In this first episode of season two of Small Bites of Business Insights, Hosts Dr. Kathy Gosser and Rebecca McDade, J.D., discuss the importance of careful estate planning and review business owners potential wealth strategies that ensure a lasting family legacy.

Dr. Kathy Gosser, YUM! Assistant Professor of Franchise Management and Director of the Yum! Center for Global Franchise Excellence

Rebecca McDade, JD – Attorney


(NOTE: This is an automated transcription and not intended to be used as a substitution for listening to the podcast recording. Simply click on the player above and receive the full benefit of the conversation.)

Welcome to our first episode of Small Bites of Business Insights. It’s Talking Wealth Planning and Becca, I’m glad you’re with me today. Thank you. Thank you. I’m looking forward to this. Me too. Cause I’m going to learn a lot. So this first one, we’re going to talk about estate planning basics and there is so much information and basics that we’re going to have three parts to this.

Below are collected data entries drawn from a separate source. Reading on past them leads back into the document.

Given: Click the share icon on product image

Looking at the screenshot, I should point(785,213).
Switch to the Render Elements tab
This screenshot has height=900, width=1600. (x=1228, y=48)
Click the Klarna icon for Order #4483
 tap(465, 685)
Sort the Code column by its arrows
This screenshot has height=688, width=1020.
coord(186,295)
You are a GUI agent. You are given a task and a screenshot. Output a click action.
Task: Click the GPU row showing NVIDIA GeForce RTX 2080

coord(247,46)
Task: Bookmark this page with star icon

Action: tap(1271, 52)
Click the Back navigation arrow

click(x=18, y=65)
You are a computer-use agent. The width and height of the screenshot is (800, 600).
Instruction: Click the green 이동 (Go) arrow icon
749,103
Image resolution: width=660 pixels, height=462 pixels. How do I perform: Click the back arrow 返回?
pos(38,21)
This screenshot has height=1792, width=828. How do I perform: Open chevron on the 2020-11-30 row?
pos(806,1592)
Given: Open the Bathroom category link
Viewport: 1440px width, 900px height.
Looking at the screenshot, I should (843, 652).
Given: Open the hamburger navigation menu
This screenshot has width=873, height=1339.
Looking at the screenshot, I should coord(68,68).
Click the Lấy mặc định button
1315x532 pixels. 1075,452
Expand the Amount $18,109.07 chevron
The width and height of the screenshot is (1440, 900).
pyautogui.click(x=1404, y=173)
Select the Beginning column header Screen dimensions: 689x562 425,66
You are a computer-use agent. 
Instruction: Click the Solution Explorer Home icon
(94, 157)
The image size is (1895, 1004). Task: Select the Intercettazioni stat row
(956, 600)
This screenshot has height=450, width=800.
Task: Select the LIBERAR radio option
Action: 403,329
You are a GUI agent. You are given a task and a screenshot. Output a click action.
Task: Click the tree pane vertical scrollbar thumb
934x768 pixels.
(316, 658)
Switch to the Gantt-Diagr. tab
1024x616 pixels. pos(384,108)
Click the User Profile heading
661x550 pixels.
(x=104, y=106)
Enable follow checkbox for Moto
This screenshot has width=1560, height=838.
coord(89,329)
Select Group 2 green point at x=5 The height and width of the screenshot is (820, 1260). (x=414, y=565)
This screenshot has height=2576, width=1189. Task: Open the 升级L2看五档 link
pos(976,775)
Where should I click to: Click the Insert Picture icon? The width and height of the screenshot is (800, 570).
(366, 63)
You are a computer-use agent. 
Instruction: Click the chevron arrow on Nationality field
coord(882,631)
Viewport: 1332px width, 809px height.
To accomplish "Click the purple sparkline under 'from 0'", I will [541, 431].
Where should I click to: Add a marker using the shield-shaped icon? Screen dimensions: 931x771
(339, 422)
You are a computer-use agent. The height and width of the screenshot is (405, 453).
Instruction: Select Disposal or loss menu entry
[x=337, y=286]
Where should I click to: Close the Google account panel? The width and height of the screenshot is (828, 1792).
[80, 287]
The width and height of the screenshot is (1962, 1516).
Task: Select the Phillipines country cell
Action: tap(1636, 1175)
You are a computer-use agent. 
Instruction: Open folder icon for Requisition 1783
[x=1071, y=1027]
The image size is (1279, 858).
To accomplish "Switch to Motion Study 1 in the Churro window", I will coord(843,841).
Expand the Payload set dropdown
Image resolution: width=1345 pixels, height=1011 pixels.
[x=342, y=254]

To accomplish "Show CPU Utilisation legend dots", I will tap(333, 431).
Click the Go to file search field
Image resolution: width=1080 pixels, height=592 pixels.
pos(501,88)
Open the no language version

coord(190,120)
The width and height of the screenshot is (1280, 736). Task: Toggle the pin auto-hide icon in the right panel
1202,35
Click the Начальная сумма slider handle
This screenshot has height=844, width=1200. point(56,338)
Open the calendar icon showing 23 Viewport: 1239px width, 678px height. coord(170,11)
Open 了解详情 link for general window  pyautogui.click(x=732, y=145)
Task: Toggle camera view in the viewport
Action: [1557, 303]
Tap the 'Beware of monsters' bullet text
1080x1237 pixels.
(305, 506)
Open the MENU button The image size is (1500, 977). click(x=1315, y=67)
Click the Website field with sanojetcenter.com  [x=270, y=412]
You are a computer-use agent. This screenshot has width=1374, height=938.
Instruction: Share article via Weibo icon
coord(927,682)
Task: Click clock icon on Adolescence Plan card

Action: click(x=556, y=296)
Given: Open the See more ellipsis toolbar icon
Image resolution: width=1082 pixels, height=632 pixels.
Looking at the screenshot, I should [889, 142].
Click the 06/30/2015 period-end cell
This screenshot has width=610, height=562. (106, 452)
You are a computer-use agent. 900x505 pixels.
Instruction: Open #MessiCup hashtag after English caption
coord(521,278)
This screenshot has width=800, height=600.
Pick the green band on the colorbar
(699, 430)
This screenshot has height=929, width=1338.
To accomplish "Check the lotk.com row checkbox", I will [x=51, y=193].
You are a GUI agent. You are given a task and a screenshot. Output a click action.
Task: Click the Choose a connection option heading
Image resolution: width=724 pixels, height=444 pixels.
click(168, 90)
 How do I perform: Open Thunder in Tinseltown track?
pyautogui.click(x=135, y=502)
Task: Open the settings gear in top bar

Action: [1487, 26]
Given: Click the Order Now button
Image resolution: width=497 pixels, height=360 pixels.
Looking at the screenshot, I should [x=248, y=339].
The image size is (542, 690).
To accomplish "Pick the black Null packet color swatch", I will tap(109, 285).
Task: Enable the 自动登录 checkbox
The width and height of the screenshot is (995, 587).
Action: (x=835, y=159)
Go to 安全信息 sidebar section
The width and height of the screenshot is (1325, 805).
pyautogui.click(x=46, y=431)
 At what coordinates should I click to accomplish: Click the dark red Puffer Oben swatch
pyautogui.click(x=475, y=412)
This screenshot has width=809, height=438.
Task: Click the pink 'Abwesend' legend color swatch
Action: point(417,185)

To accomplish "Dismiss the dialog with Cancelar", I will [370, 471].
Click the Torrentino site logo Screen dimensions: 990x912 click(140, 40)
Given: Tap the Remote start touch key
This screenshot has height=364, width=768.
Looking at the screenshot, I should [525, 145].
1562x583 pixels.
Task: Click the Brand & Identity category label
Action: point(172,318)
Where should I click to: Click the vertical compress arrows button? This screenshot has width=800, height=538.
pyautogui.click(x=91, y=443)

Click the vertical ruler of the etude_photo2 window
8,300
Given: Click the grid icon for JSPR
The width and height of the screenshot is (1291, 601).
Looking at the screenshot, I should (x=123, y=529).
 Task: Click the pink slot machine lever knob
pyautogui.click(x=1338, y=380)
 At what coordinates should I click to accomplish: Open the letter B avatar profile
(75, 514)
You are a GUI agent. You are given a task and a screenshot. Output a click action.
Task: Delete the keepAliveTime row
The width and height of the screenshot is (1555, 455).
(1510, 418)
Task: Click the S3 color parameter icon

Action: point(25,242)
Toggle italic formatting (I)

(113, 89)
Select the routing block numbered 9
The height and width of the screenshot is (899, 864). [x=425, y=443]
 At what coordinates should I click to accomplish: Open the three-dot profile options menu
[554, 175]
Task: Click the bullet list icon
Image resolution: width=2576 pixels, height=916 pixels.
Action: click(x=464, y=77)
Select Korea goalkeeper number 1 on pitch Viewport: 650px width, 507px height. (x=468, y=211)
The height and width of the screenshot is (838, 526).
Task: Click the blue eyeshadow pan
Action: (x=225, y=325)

And this is the first part, but let’s get us started and just let’s lay the groundwork Becca and tell us what exactly is estate planning? Estate planning is really the process that one can use. To control how his or her assets are distributed to his or her beneficiaries. So a lot of times when you hear about estate planning, you hear the word of a will or a trust, and those are documents that allow you to say who’s going to get your money when you die and how they’re going to get it.

Are they going to get it outright? Are they going to get it in trust? So in a state plan, And estate planning is really just planning for the distribution of assets, primarily upon death. Well, you know what, that sounds like it’s for really rich people, or people that are old and have accumulated tons of wealth.

So is it only for rich people or old people? So it’s really not. Um, estate planning… Is giving you the opportunity to decide, as I said, who’s going to get your assets, when and how, if you don’t put together your own estate plan, then the state does it for you, and each state has its own statute and an intestacy statute, and that statute says, if you don’t have a will, then your assets are going to go, usually it’s a split between your spouse and your children, So if there are other people, if there are charitable organizations, or if you don’t want your children to get things equally, or more often than not, you want all of your assets to go to your spouse and not be split between your spouse and your children, then you definitely want to have an estate plan and your wealth doesn’t matter.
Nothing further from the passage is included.